- _ПОСТАВЛЕННАЯ ЗАДАЧА_: Извлеките из всех записей ниже каждую строку и перепишите её слово в слово, опустив изображения.

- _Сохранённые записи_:
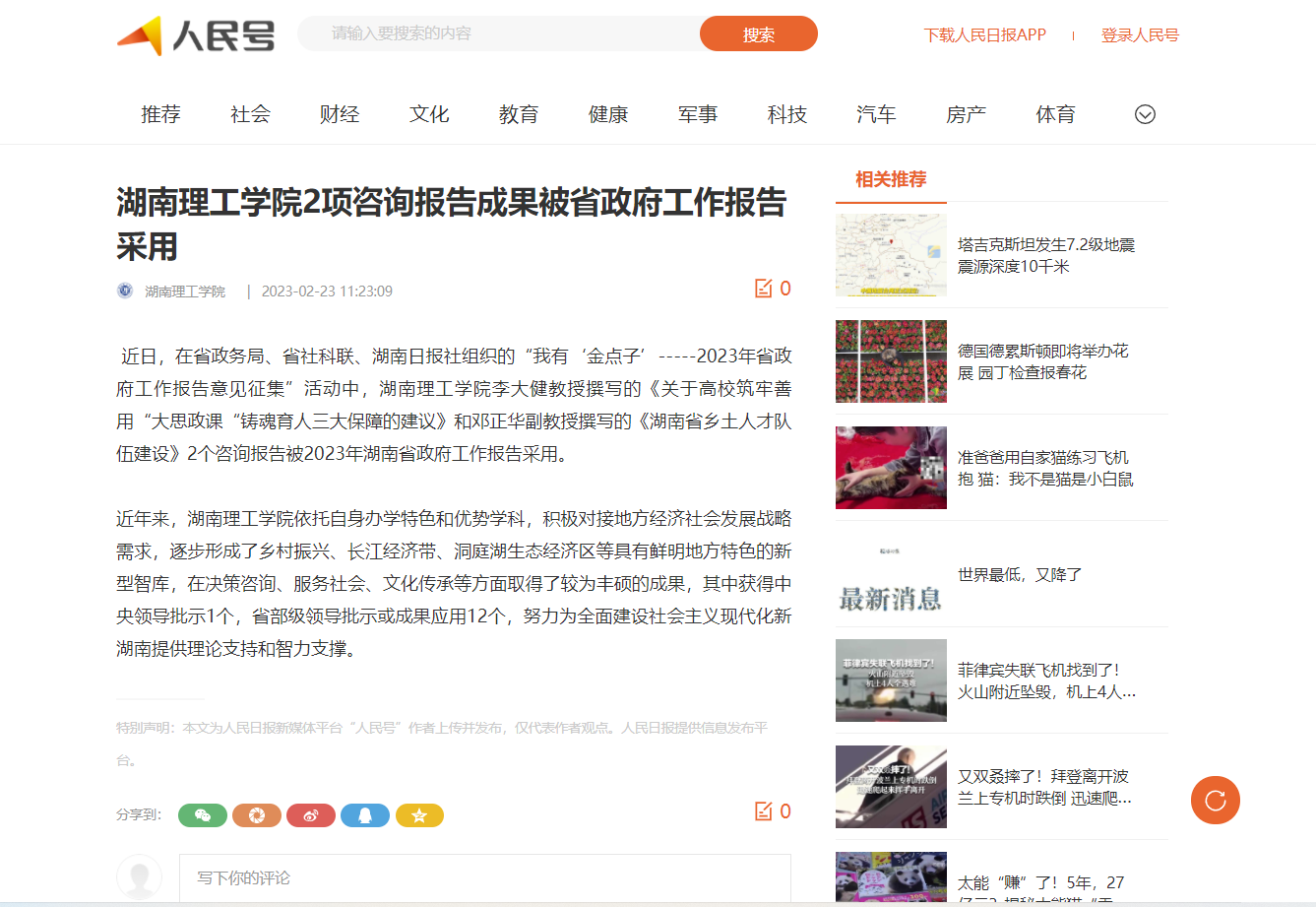Click the 写下你的评论 comment field
1316x907 pixels.
coord(485,877)
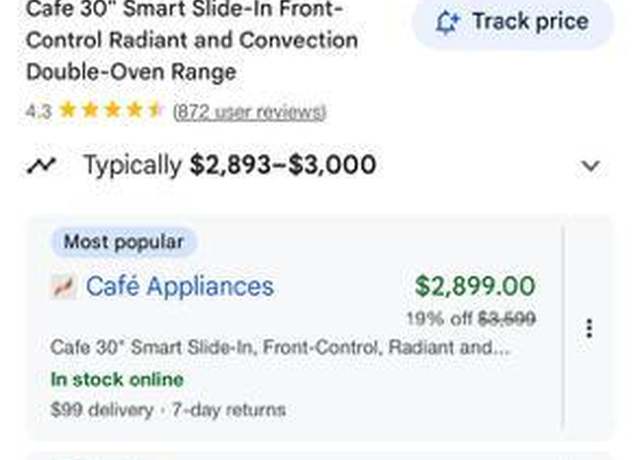This screenshot has height=460, width=640.
Task: Click the listing description Cafe 30" Smart Slide-In
Action: pyautogui.click(x=280, y=347)
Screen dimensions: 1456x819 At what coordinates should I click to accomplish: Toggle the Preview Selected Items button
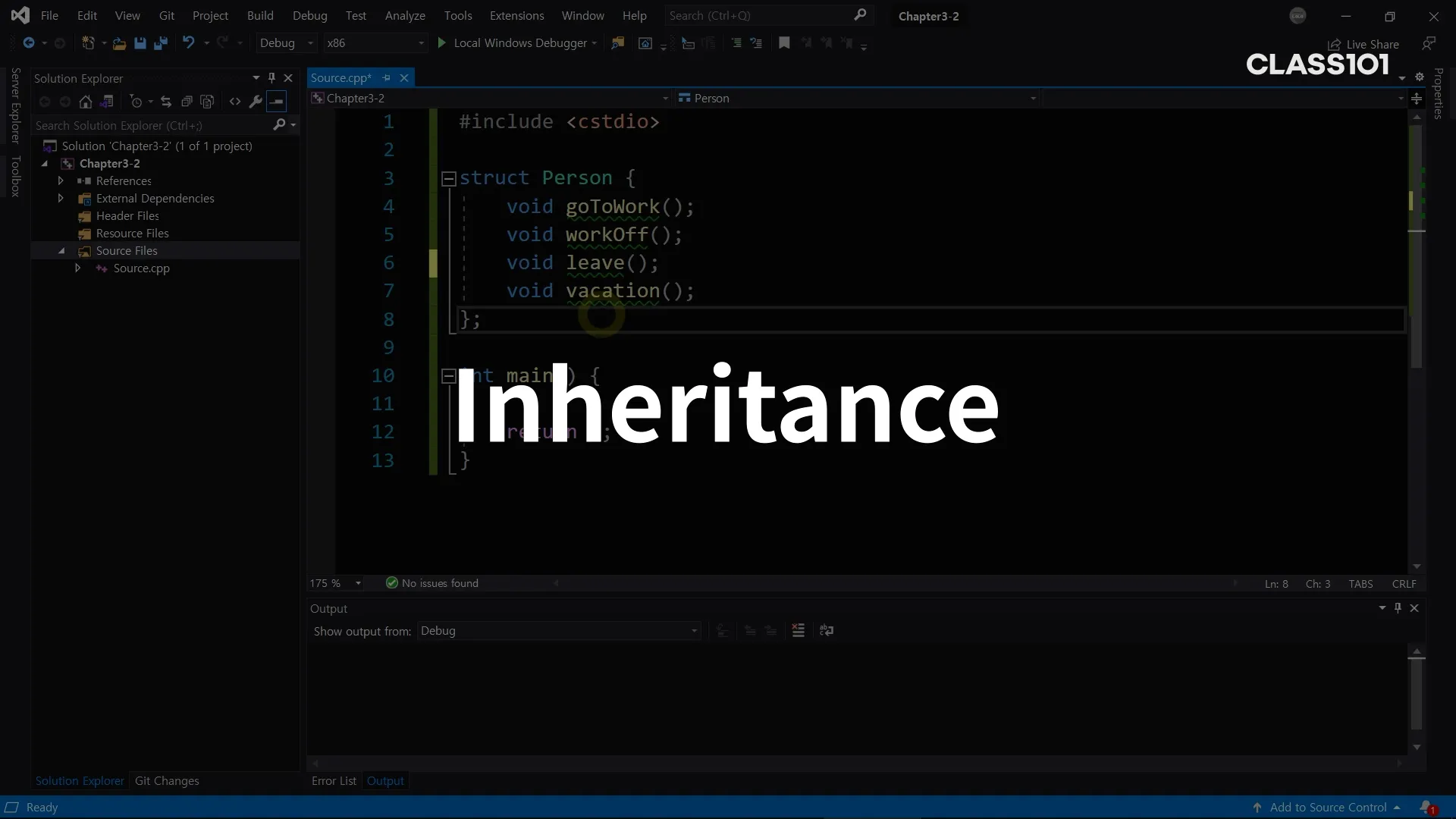pos(277,102)
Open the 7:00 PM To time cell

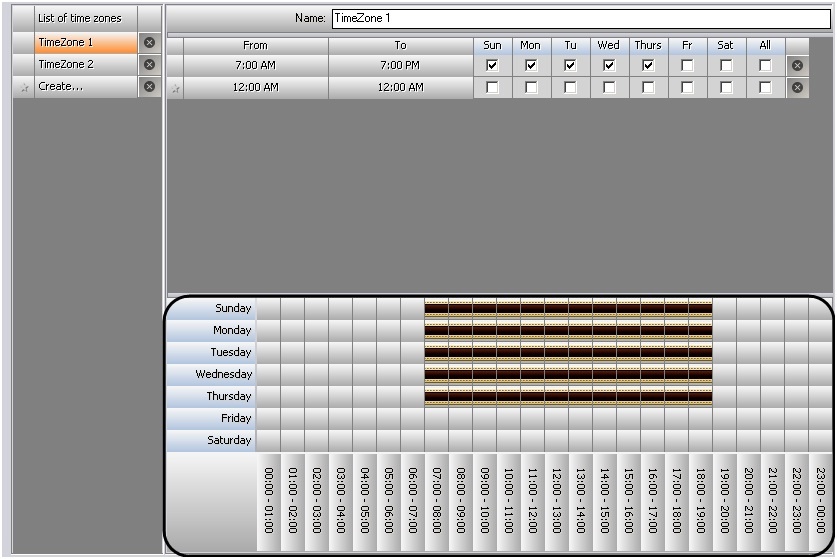(400, 65)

- _ОТВЕТ НА ЗАДАЧУ_:
Click the 写下你的评论 comment field
1316x907 pixels.
coord(485,877)
This screenshot has height=460, width=640.
Task: Click the listing description Cafe 30" Smart Slide-In
Action: pyautogui.click(x=280, y=347)
Screen dimensions: 1456x819 At what coordinates should I click to accomplish: Toggle the Preview Selected Items button
pos(277,102)
Open the 7:00 PM To time cell

(400, 65)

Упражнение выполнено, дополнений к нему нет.